TASK ITEM → Extract all lines that hold "Locate" from the records below.

AVAILABLE DATA →
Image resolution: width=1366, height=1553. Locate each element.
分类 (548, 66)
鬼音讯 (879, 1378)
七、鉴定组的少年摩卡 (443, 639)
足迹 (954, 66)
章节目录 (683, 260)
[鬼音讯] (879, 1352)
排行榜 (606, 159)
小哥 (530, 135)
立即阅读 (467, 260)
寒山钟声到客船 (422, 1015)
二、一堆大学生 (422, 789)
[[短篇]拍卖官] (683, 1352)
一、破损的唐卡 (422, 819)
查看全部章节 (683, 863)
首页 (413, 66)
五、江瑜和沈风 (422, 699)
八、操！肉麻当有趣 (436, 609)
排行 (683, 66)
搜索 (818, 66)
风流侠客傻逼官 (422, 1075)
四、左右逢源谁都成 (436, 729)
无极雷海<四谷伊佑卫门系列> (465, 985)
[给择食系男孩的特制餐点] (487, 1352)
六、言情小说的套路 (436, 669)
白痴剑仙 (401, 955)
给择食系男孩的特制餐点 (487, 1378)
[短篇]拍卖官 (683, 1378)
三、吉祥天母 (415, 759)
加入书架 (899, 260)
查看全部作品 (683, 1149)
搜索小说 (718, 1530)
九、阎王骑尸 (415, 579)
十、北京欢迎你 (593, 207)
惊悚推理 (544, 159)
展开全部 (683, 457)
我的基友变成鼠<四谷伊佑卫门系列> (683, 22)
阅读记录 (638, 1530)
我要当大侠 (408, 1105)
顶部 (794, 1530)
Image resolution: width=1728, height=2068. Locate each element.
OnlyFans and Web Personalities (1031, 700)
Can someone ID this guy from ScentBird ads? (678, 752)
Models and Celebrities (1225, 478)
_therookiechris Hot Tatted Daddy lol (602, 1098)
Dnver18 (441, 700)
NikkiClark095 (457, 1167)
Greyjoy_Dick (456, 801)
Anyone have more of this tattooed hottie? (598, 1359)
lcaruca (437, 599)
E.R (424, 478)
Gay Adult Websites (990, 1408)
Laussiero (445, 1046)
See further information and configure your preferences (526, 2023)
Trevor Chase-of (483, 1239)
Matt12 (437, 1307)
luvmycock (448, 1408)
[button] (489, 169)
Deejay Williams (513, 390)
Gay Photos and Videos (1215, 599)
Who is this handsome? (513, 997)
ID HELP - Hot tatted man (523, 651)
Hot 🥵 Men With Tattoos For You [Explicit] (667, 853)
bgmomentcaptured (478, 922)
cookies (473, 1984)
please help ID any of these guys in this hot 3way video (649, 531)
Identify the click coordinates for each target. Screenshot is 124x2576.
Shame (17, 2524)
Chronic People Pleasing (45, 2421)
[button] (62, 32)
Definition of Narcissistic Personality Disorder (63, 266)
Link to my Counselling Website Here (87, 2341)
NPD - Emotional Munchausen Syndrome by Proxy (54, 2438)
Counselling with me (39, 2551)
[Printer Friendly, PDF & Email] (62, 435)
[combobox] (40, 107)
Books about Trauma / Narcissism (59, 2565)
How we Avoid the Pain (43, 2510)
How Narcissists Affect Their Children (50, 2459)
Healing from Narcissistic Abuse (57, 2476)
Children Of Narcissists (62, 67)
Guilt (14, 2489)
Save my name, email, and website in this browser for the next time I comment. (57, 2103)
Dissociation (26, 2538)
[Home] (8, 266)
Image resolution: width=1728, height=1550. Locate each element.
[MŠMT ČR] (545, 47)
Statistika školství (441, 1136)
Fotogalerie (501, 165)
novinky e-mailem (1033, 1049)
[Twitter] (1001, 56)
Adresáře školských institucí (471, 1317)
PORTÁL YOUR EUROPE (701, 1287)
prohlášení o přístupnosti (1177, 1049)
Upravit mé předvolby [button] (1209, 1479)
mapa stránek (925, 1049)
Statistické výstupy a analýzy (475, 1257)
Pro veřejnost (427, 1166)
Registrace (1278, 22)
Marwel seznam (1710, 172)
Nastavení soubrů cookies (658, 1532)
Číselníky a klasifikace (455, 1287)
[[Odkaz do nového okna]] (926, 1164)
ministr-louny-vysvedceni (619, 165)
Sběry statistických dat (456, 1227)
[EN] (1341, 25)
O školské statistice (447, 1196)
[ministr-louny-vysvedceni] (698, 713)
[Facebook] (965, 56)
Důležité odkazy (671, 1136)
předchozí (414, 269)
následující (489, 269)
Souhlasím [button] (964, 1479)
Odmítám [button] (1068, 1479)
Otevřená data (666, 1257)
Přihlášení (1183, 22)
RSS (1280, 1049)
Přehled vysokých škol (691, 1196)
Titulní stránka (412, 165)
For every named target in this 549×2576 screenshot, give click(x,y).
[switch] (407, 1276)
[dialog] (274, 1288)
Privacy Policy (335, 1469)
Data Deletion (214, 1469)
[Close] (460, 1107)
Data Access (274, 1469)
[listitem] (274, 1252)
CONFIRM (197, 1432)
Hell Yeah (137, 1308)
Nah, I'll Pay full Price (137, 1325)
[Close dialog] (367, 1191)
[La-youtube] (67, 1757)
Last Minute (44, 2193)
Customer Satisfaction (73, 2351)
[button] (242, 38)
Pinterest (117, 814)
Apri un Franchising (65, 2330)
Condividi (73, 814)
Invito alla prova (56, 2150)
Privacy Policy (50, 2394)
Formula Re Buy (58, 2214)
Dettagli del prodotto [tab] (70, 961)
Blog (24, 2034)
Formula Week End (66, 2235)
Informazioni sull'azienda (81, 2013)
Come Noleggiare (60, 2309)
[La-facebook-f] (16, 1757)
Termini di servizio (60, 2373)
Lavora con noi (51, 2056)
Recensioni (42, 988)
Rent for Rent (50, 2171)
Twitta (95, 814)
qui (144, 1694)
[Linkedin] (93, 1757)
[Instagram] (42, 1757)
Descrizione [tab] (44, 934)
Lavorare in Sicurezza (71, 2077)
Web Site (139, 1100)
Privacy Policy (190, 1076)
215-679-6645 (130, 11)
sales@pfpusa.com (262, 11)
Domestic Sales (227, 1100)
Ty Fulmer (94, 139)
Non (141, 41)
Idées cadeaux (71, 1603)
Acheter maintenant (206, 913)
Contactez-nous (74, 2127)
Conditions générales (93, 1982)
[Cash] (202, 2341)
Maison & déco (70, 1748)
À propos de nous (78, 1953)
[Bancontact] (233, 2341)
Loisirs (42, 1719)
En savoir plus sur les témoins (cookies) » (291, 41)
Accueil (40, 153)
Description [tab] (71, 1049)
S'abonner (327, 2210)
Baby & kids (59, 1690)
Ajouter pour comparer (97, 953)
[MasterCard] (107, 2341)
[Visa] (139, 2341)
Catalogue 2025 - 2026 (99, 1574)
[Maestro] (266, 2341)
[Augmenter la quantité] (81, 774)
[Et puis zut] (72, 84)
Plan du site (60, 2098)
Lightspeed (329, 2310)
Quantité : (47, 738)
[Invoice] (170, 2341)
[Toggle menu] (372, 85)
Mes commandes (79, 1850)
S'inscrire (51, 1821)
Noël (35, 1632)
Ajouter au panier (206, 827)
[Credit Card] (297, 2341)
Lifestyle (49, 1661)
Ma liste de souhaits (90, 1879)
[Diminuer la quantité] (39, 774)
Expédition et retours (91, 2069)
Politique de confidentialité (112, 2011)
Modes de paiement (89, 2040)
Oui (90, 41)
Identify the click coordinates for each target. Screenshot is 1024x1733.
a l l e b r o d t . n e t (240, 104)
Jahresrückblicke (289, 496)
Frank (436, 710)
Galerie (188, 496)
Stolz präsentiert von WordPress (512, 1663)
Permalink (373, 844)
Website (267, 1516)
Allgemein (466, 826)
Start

RESPONSE TO THIS EXERCISE →
Image resolution: width=1366, height=1553. Locate each element.
Image resolution: width=1728, height=2068. Locate each element.
Image resolution: width=1728, height=1550. Locate each element.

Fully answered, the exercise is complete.